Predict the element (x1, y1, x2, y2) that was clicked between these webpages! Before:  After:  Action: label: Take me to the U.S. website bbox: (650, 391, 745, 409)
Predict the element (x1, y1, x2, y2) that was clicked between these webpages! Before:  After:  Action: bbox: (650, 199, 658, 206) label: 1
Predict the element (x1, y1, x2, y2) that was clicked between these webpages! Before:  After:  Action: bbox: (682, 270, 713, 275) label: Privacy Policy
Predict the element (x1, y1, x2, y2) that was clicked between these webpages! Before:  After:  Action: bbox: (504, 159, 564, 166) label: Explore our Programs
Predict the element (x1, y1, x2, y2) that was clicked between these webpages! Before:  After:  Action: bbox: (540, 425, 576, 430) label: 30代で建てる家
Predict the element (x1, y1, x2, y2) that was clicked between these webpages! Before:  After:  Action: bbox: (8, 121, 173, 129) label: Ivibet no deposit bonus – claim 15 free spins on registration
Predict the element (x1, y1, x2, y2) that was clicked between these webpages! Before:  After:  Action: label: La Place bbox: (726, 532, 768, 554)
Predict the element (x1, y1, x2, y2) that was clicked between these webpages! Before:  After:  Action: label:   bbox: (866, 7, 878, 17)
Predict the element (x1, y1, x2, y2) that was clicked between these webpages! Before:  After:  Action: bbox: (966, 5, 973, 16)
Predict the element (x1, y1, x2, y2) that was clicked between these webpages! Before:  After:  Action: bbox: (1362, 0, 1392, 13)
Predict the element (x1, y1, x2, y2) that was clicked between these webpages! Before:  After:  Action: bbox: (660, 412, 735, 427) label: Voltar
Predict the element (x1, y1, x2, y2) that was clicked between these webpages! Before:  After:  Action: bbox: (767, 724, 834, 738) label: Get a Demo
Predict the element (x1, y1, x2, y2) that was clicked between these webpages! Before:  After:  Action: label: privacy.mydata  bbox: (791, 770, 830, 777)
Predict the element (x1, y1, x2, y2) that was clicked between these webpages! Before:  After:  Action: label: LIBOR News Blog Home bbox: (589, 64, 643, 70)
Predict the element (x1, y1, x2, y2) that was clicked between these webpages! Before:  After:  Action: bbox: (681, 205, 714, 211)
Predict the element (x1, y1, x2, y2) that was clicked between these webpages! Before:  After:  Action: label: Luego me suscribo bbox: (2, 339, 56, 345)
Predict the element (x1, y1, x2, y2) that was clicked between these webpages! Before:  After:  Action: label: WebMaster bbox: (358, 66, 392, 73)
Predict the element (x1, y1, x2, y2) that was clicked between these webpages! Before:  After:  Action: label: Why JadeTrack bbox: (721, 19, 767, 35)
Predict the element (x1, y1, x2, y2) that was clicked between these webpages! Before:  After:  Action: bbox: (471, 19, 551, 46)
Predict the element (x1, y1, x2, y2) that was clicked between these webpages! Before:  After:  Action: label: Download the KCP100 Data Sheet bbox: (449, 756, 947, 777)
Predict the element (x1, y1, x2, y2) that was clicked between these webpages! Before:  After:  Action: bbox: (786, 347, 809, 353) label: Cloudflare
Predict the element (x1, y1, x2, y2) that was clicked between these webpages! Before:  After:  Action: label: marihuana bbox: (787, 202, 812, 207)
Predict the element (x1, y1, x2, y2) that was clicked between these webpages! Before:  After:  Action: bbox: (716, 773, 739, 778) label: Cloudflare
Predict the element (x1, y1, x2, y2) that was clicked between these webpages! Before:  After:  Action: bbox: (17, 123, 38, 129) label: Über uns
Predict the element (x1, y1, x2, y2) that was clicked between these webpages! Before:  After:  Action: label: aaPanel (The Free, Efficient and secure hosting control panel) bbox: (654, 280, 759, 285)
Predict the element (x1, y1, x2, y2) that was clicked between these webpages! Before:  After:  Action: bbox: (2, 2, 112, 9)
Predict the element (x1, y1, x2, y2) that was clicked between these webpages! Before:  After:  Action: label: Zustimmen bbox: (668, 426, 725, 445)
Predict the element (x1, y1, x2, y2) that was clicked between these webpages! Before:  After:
━━━━
WHAT YOU WILL DO - Can you echo every one of the lines above back, word for word and unchanged?

FINISHED ANSWER -
Predict the element (x1, y1, x2, y2) that was clicked between these webpages! Before:  After:  Action: label: Take me to the U.S. website bbox: (650, 391, 745, 409)
Predict the element (x1, y1, x2, y2) that was clicked between these webpages! Before:  After:  Action: bbox: (650, 199, 658, 206) label: 1
Predict the element (x1, y1, x2, y2) that was clicked between these webpages! Before:  After:  Action: bbox: (682, 270, 713, 275) label: Privacy Policy
Predict the element (x1, y1, x2, y2) that was clicked between these webpages! Before:  After:  Action: bbox: (504, 159, 564, 166) label: Explore our Programs
Predict the element (x1, y1, x2, y2) that was clicked between these webpages! Before:  After:  Action: bbox: (540, 425, 576, 430) label: 30代で建てる家
Predict the element (x1, y1, x2, y2) that was clicked between these webpages! Before:  After:  Action: bbox: (8, 121, 173, 129) label: Ivibet no deposit bonus – claim 15 free spins on registration
Predict the element (x1, y1, x2, y2) that was clicked between these webpages! Before:  After:  Action: label: La Place bbox: (726, 532, 768, 554)
Predict the element (x1, y1, x2, y2) that was clicked between these webpages! Before:  After:  Action: label:   bbox: (866, 7, 878, 17)
Predict the element (x1, y1, x2, y2) that was clicked between these webpages! Before:  After:  Action: bbox: (966, 5, 973, 16)
Predict the element (x1, y1, x2, y2) that was clicked between these webpages! Before:  After:  Action: bbox: (1362, 0, 1392, 13)
Predict the element (x1, y1, x2, y2) that was clicked between these webpages! Before:  After:  Action: bbox: (660, 412, 735, 427) label: Voltar
Predict the element (x1, y1, x2, y2) that was clicked between these webpages! Before:  After:  Action: bbox: (767, 724, 834, 738) label: Get a Demo
Predict the element (x1, y1, x2, y2) that was clicked between these webpages! Before:  After:  Action: label: privacy.mydata  bbox: (791, 770, 830, 777)
Predict the element (x1, y1, x2, y2) that was clicked between these webpages! Before:  After:  Action: label: LIBOR News Blog Home bbox: (589, 64, 643, 70)
Predict the element (x1, y1, x2, y2) that was clicked between these webpages! Before:  After:  Action: bbox: (681, 205, 714, 211)
Predict the element (x1, y1, x2, y2) that was clicked between these webpages! Before:  After:  Action: label: Luego me suscribo bbox: (2, 339, 56, 345)
Predict the element (x1, y1, x2, y2) that was clicked between these webpages! Before:  After:  Action: label: WebMaster bbox: (358, 66, 392, 73)
Predict the element (x1, y1, x2, y2) that was clicked between these webpages! Before:  After:  Action: label: Why JadeTrack bbox: (721, 19, 767, 35)
Predict the element (x1, y1, x2, y2) that was clicked between these webpages! Before:  After:  Action: bbox: (471, 19, 551, 46)
Predict the element (x1, y1, x2, y2) that was clicked between these webpages! Before:  After:  Action: label: Download the KCP100 Data Sheet bbox: (449, 756, 947, 777)
Predict the element (x1, y1, x2, y2) that was clicked between these webpages! Before:  After:  Action: bbox: (786, 347, 809, 353) label: Cloudflare
Predict the element (x1, y1, x2, y2) that was clicked between these webpages! Before:  After:  Action: label: marihuana bbox: (787, 202, 812, 207)
Predict the element (x1, y1, x2, y2) that was clicked between these webpages! Before:  After:  Action: bbox: (716, 773, 739, 778) label: Cloudflare
Predict the element (x1, y1, x2, y2) that was clicked between these webpages! Before:  After:  Action: bbox: (17, 123, 38, 129) label: Über uns
Predict the element (x1, y1, x2, y2) that was clicked between these webpages! Before:  After:  Action: label: aaPanel (The Free, Efficient and secure hosting control panel) bbox: (654, 280, 759, 285)
Predict the element (x1, y1, x2, y2) that was clicked between these webpages! Before:  After:  Action: bbox: (2, 2, 112, 9)
Predict the element (x1, y1, x2, y2) that was clicked between these webpages! Before:  After:  Action: label: Zustimmen bbox: (668, 426, 725, 445)
Predict the element (x1, y1, x2, y2) that was clicked between these webpages! Before:  After:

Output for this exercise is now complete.